Posted November 5th, 2013 at 12:57 PM by Dimentio

So college started again Monday and i don't know if it is just a phase i am going through but i was not in the mood for work and kept getting told off and in lots of trouble and it was pissing me off, Which is also bad as i need to do coursework but yeah, I just am not in the mood!
And then today i got told i had to do English again this year when it was horrible and depressing last year, But the thing is we got told we could NOT move on from the course if we failed that, And even Tyela said she did not get her certificate and agreed with me, And the teacher was going on and on and on and talking over me which i HATE and so i was getting kinda snappy!

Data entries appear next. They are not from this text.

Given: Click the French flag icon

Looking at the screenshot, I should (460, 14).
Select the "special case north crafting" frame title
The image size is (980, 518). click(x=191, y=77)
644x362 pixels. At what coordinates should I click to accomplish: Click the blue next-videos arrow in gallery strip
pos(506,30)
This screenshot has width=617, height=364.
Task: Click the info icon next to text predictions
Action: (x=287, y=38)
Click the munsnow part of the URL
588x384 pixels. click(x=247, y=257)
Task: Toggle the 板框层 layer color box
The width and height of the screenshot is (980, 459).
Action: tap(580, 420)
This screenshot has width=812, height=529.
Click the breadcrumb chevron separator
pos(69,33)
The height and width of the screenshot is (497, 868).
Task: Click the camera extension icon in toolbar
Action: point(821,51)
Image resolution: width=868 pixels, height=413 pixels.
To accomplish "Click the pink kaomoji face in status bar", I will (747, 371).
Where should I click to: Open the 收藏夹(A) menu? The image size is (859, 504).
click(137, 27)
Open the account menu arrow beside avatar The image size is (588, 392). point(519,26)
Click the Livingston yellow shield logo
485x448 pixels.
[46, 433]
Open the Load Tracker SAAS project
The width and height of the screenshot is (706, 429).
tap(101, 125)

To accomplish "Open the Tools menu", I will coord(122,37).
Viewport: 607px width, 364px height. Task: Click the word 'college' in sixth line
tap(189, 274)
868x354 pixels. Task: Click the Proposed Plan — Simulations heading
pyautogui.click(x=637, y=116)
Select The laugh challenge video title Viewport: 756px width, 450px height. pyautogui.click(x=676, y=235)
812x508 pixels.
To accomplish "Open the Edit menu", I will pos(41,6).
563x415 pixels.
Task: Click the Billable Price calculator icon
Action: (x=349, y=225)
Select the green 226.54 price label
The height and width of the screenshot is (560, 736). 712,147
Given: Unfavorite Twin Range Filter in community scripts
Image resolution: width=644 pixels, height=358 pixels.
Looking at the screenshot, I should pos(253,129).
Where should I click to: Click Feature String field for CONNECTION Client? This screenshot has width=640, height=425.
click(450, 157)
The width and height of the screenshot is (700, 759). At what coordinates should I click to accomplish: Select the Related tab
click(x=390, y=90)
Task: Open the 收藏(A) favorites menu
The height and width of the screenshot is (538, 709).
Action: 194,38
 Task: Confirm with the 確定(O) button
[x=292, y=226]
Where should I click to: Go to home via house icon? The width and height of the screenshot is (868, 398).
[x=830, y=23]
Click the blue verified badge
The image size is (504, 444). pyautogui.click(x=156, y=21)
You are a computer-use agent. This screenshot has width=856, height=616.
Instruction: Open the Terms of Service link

So i was slowly raising my voice to the point i practically shouted "NOW YOU HOLD ON A SECOND!" And then asked Tyela kinda nicely that we could not be on this course unless we passed it and i signed the stupid fucking paper but i am NOT doing it again and i even said "Well i don't give two shits!" Because he said i will be on a dissaplinery or whatever, And everyone thought it was HILARIOUS especially when i told him to hang on for a second (Which did shut him up I'd like to add XD), But yeah i was kinda pissed....
So not only have i had two shit days in a row, All night every night now i am CONSTANTLY waking up in the night and i thought it was bad before but it is literally getting like every ten minutes now, And keeping awake is the most difficult thing ever and i am not fucked about acting happy any more, So people are seeing my bad side!
And Kelsey just ROYALLY pissed me off!
We were talking about her going to New York and i was being honest and said "Just the thought of you going for 4 days is really sad for me as i will miss you!" Her reply? "Well i will move to New York with or without you" THAT MOTHER FUCKING TONGUE FACE AGAIN! Anyway there is me being honest and thinking how'd i cry because she is so far away and she just says that! Like i understand it is her dream and all that shit but still!?! Like fucking saying that!
I am literally getting so mother fucking sick of my bad sleep, My body hurting every day, Having to act happy, Talk to people, Do fucking course work and college work, Being at fucking college, Getting forced to wake up at the same fucking time at 6:30 every day, I am fucking SICK of it all! I want time to me and time to chill down and just be me!